### Directions
Below are records to repeat exactly. Omit the pictures from the copy.
BEGIN The records
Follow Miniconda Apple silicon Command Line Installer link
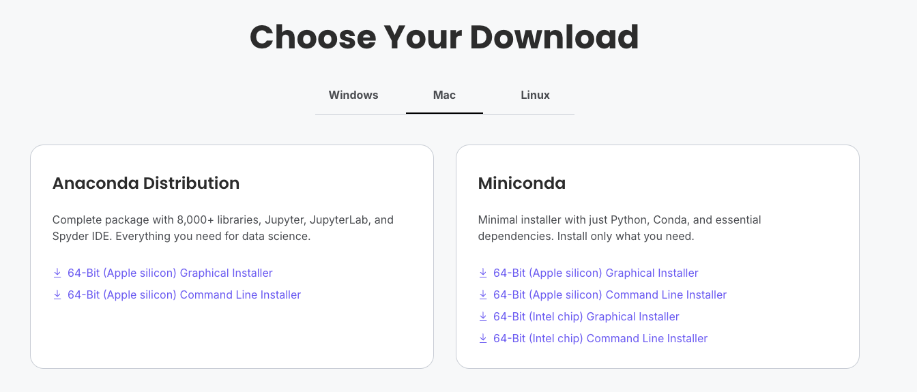917x392 pixels. point(610,295)
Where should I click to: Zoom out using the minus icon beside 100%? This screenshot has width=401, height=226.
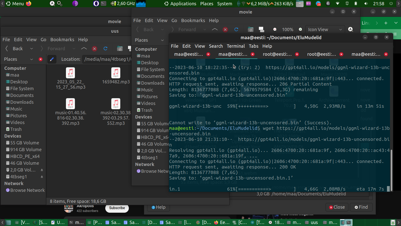click(275, 30)
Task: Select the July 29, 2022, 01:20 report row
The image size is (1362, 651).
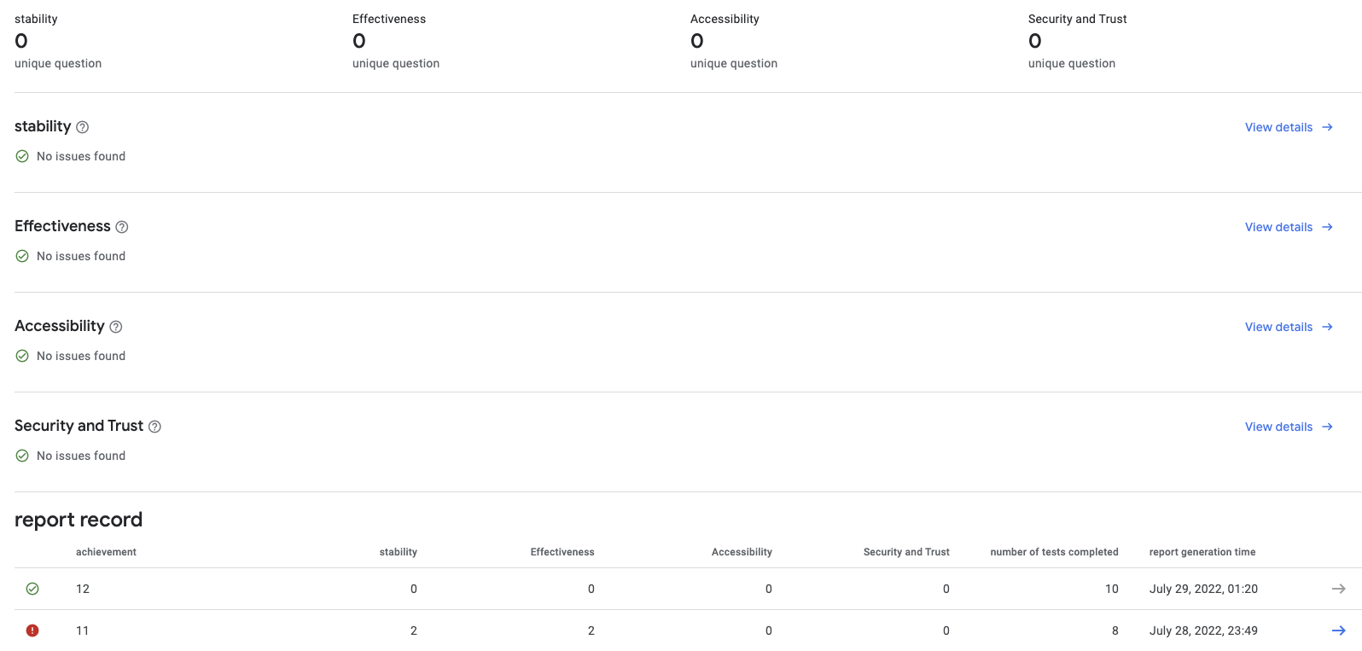Action: [1203, 589]
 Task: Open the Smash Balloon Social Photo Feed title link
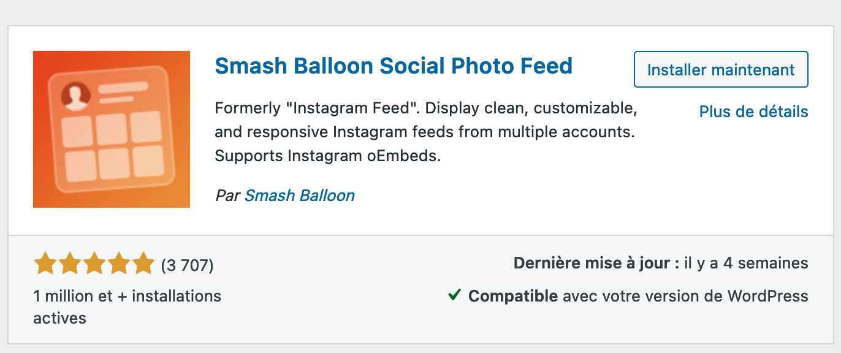(x=394, y=66)
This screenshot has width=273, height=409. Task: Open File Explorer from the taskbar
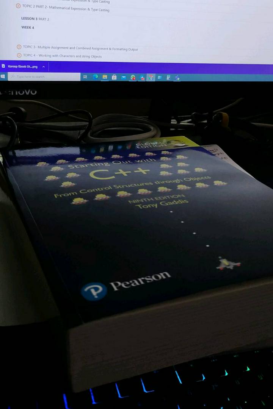coord(104,77)
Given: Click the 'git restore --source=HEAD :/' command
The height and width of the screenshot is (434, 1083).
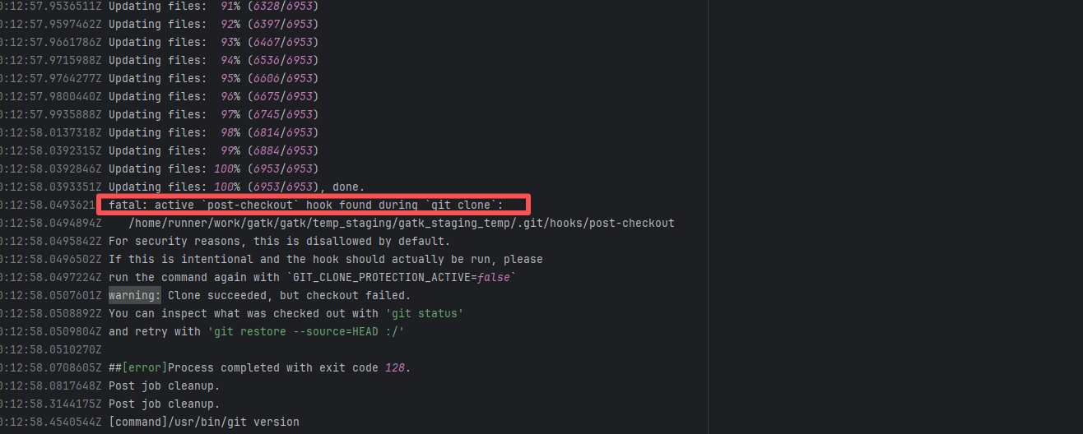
END The records
### Response below
Follow Miniconda Apple silicon Command Line Installer link
917x392 pixels. point(610,295)
Where should I click to: Zoom out using the minus icon beside 100%? This screenshot has width=401, height=226.
click(275, 30)
Task: Select the July 29, 2022, 01:20 report row
The image size is (1362, 651).
Action: [1203, 589]
 Task: Open the Smash Balloon Social Photo Feed title link
(x=394, y=66)
This screenshot has width=273, height=409. Task: Open File Explorer from the taskbar
coord(104,77)
Given: Click the 'git restore --source=HEAD :/' command
The height and width of the screenshot is (434, 1083).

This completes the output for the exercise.